● **What to work on**
Copy all the lines of the data that include the word "agent".

%%

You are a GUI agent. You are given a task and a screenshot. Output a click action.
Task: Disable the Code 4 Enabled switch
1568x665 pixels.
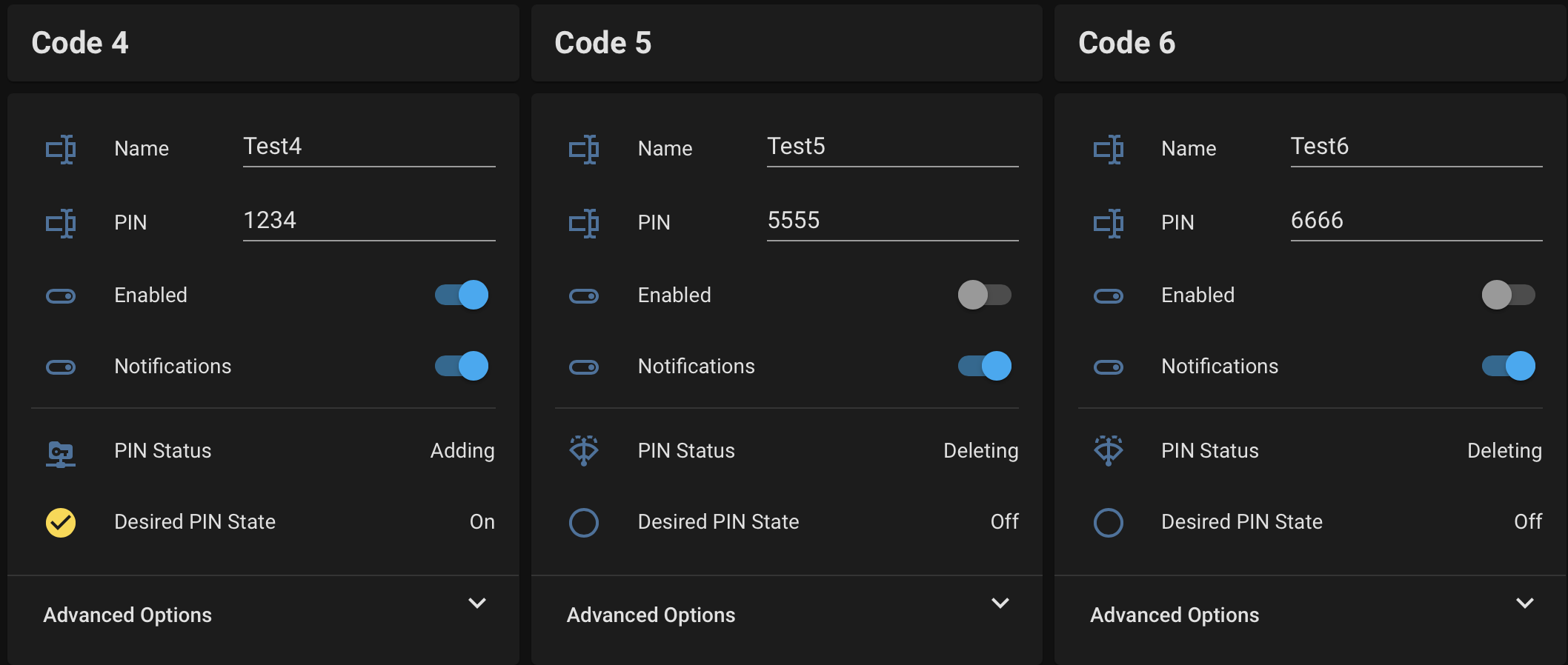click(x=462, y=295)
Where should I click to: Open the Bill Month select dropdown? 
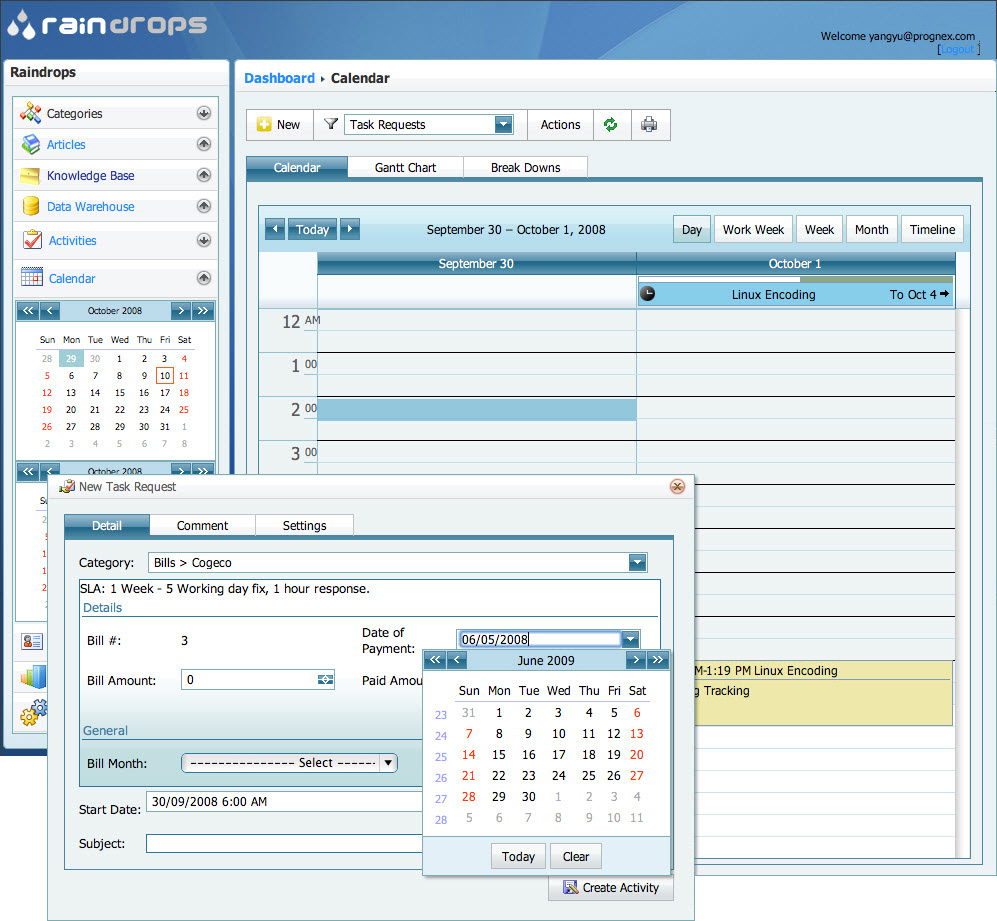click(x=388, y=763)
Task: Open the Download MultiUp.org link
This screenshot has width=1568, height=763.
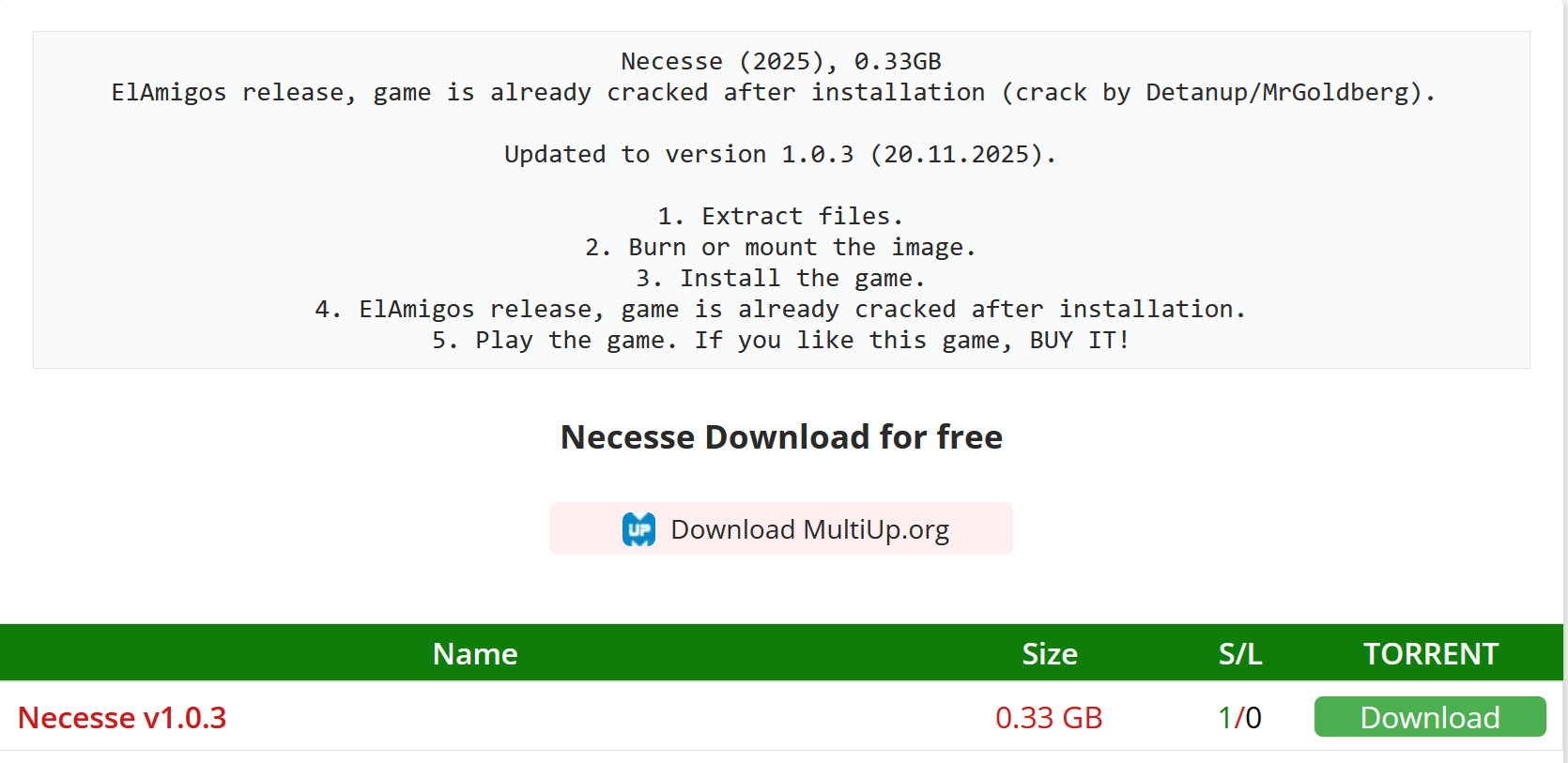Action: 809,529
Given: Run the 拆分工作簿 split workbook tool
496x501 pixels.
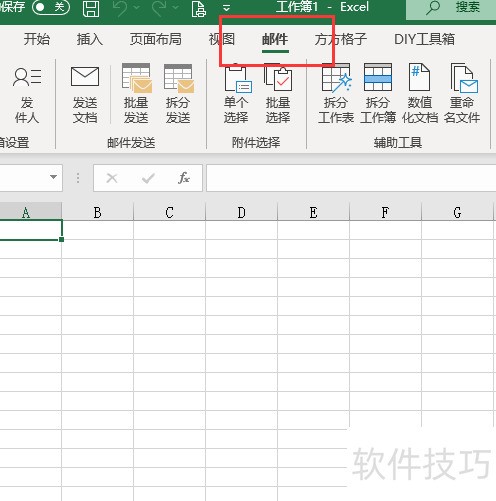Looking at the screenshot, I should pyautogui.click(x=378, y=94).
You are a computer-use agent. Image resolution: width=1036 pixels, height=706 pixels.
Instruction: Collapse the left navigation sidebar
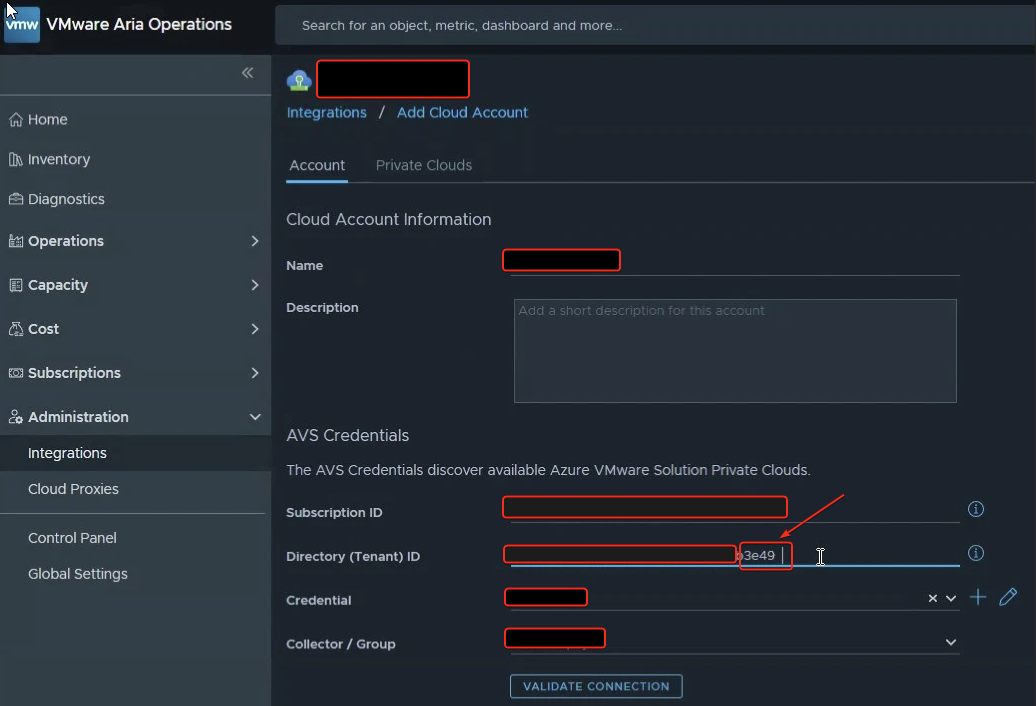pyautogui.click(x=247, y=73)
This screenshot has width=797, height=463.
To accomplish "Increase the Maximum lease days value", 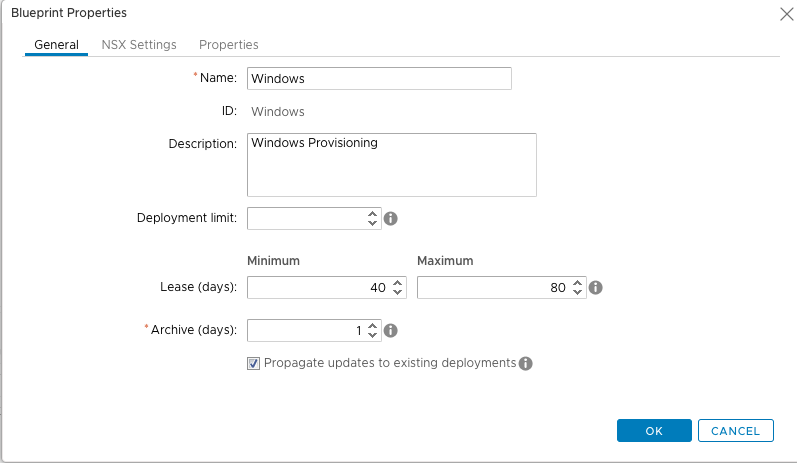I will pos(577,283).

%%

● **Answer space**
You are a GUI agent. You are given a task and a screenshot. Output a click action.
You are a computer-use agent. Image resolution: width=1036 pixels, height=706 pixels.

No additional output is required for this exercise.